Comme si cette menace ne suffisait pas, on découvre peu à peu d’autres effets indésirables inattendus de l’usage d’antibiotiques. Bien entendu, comme avec d’autres médicaments, on observe une perturbation de la flore intestinale, avec à la clef, des risques de dysbiose et candidose, de maladies inflammatoires chroniques des intestins (y compris chez le bébé à naitre), ou d’allergies alimentaires
Plus inattendu : des études ont également montré une augmentation significative du risque de calculs rénaux associée à la prise de certains antibiotiques, et même de schizophrénie et troubles affectifs sévères
Un des derniers risques identifiés est d'ordre cardiaque. Une première alerte avait eu lieu l’année dernière avec une classe d’antibiotiques en particulier, les fluoroquinolones (Ciflox, notamment), qui augmenteraient la prévalence des anévrismes et dissections aortiques. Mais une récente étude de grande ampleur de l’université Tulane, à La Nouvelle-Orléans, met en évidence un problème plus large et inquiétant : les femmes qui avaient pris des antibiotiques plus de deux mois d’affilée sur une période de 8 ans étaient 32 % plus susceptibles de développer une maladie cardio-vasculaire. Quant aux risques à plus long terme, impossible de le déterminer à ce stade… 

Les antibiotiques augmentent le risque de maladies cardiaques
(Article de Jeanne Le Borgne)
Oui, décidément, il est largement temps de changer de modèle et de trouver de nouvelles réponses efficaces aux problèmes infectieux. 
Inflammations intestinales, maladies mentales, calculs rénaux… et maintenant, risque de maladies cardiaques. D’après une récente étude, la liste des effets indésirables liés à la prise d’antibiotiques ne cesse de s’allonger.
Des chercheurs de l’université Tulane, à La Nouvelle-Orléans (Louisiane), ont suivi 36.500 femmes sur une période d’environ huit ans. Au cours de cette étude, 1 056 participantes ont développé une maladie cardio-vasculaire. Leur particularité est d’avoir, proportionnellement aux autres participantes, consommé des antibiotiques pendant une longue période.
Les scientifiques estiment ainsi que les femmes exposées aux antibiotiques sur une période de plus de deux mois d'affilée ou plus sont 32 % plus susceptibles de développer une maladie cardio-vasculaire et ce, indépendamment des autres traitements qu’elles prennent déjà ou de leur mode de vie.
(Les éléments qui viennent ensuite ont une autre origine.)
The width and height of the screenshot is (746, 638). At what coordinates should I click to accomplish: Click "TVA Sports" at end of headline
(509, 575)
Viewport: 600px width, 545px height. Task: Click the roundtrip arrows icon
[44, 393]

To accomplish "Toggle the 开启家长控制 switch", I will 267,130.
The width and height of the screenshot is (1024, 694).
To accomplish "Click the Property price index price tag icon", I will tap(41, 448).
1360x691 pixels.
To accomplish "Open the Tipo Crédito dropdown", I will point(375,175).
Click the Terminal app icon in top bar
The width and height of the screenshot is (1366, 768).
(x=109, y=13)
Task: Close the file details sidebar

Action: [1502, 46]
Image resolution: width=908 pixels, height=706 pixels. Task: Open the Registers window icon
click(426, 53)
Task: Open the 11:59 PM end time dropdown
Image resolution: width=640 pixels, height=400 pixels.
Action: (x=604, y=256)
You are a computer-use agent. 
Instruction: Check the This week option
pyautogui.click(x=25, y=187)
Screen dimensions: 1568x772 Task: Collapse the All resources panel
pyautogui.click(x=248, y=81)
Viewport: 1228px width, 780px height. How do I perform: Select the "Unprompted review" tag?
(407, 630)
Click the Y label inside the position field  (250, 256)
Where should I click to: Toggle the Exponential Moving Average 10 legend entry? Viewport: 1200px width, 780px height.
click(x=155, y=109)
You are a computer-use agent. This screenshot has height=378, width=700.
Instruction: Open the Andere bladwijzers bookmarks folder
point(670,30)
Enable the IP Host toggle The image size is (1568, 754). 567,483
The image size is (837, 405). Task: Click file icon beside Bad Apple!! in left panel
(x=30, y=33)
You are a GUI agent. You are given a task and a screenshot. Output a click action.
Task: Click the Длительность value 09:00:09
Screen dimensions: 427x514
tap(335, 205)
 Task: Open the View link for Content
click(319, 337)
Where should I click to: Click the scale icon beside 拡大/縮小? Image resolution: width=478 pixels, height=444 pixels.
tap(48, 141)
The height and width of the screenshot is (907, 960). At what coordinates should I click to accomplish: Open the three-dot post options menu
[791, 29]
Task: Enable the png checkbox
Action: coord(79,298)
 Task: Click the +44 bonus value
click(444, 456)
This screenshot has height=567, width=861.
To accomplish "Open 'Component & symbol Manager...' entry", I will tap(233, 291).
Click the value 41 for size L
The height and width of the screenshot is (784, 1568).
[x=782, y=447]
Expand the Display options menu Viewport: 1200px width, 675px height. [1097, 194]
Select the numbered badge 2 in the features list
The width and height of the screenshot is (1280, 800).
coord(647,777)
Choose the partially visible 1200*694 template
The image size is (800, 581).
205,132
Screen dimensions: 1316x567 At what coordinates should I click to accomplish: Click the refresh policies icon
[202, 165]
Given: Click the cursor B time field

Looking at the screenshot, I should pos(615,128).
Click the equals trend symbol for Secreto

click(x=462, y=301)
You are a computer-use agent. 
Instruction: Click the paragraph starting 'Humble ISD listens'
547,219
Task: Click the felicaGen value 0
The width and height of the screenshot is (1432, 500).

L’âge est aussi un facteur déterminant : les plus de 60 ans sont les plus exposées, mais on observe également chez les femmes âgées de 40 à 59 ans ce risque accru : elles ont 28 % plus de probabilité de souffrir d’une maladie cardiaque à la suite d’une utilisation prolongée de ce médicament. Seules les jeunes femmes ne semblent pas être affectées significativement par cette consommation. Pour les effets à plus long terme, de nouvelles recherches seront nécessaires.
Conséquences de la prise d’antibiotiques
Selon les auteurs de l’étude, plusieurs mécanismes peuvent expliquer l’impact de ces médicaments sur la santé cardiaque  :
Le traitement pourrait allonger la durée de l’intervalle QT (durée électrique d’une contraction cardiaque), ce qui peut causer des troubles du rythme cardiaque, pouvant évoluer vers une fibrillation ventriculaire (contraction rapide, désorganisée et inefficace des ventricules).
La consommation sur une longue durée d’antibiotiques stimulerait la prolifération et l’activité des macrophages (cellules des globules blancs capables de phagocyter des particules étrangères), ce qui pourrait induire une accumulation de lipides dans les vaisseaux et, à terme, de l’athérosclérose (plaques d’athérome bouchant les artères).
Les antibiotiques interfèrent avec l’équilibre du microbiote, augmentant ainsi le risque d’infections virales et bactériennes – elles-mêmes susceptibles de jouer sur le nombre de plaquettes, créer de l’inflammation et susciter un risque de thrombose (caillot dans le sang).